Integration with Verification Pipeline

import torch
from speechbrain.utils.metric_stats import EER, minDCF

# After running get_verification_scores()
positive_scores, negative_scores = get_verification_scores(veri_test)

# Convert to tensors
pos_tensor = torch.tensor(positive_scores)
neg_tensor = torch.tensor(negative_scores)

# Evaluate
eer, th = EER(pos_tensor, neg_tensor)
min_dcf, th = minDCF(pos_tensor, neg_tensor)

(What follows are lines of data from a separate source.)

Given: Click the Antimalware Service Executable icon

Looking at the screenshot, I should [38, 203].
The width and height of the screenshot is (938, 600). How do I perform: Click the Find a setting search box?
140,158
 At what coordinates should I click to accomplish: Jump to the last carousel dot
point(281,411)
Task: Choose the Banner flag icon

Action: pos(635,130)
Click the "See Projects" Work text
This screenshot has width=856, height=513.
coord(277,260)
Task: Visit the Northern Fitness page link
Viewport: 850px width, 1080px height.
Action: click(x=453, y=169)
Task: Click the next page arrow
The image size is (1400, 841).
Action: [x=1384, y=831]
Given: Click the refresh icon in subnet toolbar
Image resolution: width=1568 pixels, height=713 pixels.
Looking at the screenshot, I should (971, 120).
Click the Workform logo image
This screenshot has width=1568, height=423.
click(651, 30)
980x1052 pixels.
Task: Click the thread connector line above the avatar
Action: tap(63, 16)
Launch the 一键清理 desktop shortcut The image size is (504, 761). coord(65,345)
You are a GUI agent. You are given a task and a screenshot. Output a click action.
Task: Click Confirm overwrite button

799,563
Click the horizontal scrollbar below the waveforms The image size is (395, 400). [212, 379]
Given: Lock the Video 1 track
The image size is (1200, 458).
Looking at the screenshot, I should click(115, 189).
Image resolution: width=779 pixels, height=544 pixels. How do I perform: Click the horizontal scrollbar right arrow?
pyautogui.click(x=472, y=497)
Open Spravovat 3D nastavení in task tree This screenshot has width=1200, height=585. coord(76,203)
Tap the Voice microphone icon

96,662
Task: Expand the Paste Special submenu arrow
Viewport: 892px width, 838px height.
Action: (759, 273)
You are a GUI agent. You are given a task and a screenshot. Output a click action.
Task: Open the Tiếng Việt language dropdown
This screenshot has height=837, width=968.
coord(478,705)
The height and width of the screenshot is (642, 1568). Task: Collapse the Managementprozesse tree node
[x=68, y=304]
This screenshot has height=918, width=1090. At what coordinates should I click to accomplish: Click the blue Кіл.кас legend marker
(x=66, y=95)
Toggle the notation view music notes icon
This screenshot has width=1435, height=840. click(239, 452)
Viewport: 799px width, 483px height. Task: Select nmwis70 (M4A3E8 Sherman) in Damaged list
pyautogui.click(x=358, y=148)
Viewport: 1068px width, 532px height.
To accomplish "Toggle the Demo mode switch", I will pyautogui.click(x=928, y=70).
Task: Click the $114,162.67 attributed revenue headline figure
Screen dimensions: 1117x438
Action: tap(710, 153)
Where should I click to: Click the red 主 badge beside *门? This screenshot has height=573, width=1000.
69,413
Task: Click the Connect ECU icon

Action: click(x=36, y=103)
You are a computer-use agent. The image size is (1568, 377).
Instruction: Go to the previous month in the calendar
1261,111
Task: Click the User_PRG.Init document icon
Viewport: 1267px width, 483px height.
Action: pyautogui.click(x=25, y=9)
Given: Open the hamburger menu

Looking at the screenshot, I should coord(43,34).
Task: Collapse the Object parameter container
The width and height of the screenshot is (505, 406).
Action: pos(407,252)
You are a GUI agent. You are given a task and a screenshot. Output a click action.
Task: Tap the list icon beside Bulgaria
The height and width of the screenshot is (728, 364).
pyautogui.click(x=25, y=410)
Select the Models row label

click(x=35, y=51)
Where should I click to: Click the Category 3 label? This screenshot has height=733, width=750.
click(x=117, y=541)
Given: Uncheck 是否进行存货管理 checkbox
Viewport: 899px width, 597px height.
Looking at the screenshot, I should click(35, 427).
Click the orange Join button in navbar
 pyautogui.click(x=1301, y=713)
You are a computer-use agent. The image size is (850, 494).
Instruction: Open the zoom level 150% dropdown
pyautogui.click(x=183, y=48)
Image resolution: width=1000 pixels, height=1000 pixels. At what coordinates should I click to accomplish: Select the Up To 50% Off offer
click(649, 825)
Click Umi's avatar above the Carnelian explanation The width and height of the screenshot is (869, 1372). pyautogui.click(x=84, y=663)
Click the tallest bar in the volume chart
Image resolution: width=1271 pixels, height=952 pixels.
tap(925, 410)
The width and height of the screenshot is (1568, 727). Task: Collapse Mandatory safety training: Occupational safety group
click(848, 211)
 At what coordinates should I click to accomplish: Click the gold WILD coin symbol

print(f"EER: {eer * 100:.2f}%")
print(f"minDCF: {min_dcf * 100:.4f}")

Using the doctest Examples

>>> import torch
>>> from speechbrain.utils.metric_stats import EER, minDCF
>>> positive_scores = torch.tensor([0.6, 0.7, 0.8, 0.5])
>>> negative_scores = torch.tensor([0.4, 0.3, 0.2, 0.1])
>>> val_eer, threshold = EER(positive_scores, negative_scores)
>>> val_eer
0.0
>>> val_minDCF, threshold = minDCF(positive_scores, negative_scores)
>>> val_minDCF
0.0

Implementation Notes

Threshold resolution: Both functions add intermediate thresholds between consecutive score values, effectively doubling the search resolution. This provides more accurate estimates when score distributions are sparse.
Memory considerations for minDCF: The vectorized approach in minDCF creates tensors of shape (num_thresholds, num_scores). For very large score sets (millions of trials), this may require significant memory. The EER function uses an iterative approach that is more memory-efficient.
Score scale: Both functions are agnostic to score scale -- they work with cosine similarities (range [-1, 1]), PLDA log-likelihood ratios, or any other scoring metric.
Return types: Both functions return Python floats (not tensors) for easy printing and logging.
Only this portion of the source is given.